Related foundation lessons

The mechanism — token bucket, the 429 contract, why the edge is the cheapest place to reject — lives in lesson 15; this drill deliberately does not re-derive it. The distributed failure side leans on lesson 13 for the fail-open/closed decision and backoff+jitter (load shedding is C01's sibling — same goal, different timing), and on lesson 07 for why a whale tenant's single counter key is a write hot key that replication can't fix. The eventual-consistency reasoning behind hybrid leases is lesson 09, and the per-hop latency cost of a central store is lesson 02.
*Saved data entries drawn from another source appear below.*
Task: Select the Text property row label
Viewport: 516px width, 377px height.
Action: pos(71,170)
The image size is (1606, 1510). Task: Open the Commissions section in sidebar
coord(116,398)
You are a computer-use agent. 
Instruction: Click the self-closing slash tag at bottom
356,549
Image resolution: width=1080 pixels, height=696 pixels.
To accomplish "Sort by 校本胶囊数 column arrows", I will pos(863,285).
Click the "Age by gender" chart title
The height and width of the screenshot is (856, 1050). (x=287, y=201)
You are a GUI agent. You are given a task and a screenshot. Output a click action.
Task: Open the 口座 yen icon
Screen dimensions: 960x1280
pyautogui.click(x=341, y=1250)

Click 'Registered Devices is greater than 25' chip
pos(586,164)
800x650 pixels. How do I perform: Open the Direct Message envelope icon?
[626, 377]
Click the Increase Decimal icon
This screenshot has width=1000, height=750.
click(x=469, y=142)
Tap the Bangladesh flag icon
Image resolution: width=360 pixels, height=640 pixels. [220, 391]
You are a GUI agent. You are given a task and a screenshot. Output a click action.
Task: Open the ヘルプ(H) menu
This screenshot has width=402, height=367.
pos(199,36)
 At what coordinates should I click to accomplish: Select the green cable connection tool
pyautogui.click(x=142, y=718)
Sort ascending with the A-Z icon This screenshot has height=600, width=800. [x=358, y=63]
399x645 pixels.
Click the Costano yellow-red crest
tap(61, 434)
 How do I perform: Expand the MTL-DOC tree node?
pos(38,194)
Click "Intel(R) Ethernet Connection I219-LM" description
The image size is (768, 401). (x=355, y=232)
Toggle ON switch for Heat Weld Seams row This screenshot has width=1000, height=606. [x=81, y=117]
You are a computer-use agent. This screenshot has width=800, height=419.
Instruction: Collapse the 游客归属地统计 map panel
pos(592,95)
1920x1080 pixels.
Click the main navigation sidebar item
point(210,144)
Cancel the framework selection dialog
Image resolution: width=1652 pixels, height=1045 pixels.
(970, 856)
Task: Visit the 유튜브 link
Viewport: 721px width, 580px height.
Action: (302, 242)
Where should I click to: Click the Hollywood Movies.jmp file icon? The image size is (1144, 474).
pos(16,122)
Rate limiting and edge Fault tolerance Partitioning Consistency & CAP Latency and throughput
Takeaway
The token bucket is lesson 15's; don't re-derive it in the room. C01 is won on the next sentence: a limit is only meaningful if it maps to a knowable global rate, and the moment you have N autoscaling nodes, "divide by N" makes that rate drift to whatever the client and the autoscaler choose (100 → 160 on a 10→25 scale-up). Central Redis buys exactness for a hop per request and a hot key; hybrid leases buy a local hot path for bounded drift. Make the atomicity, the fail-mode, and the whale-tenant decisions out loud — that's the senior signal.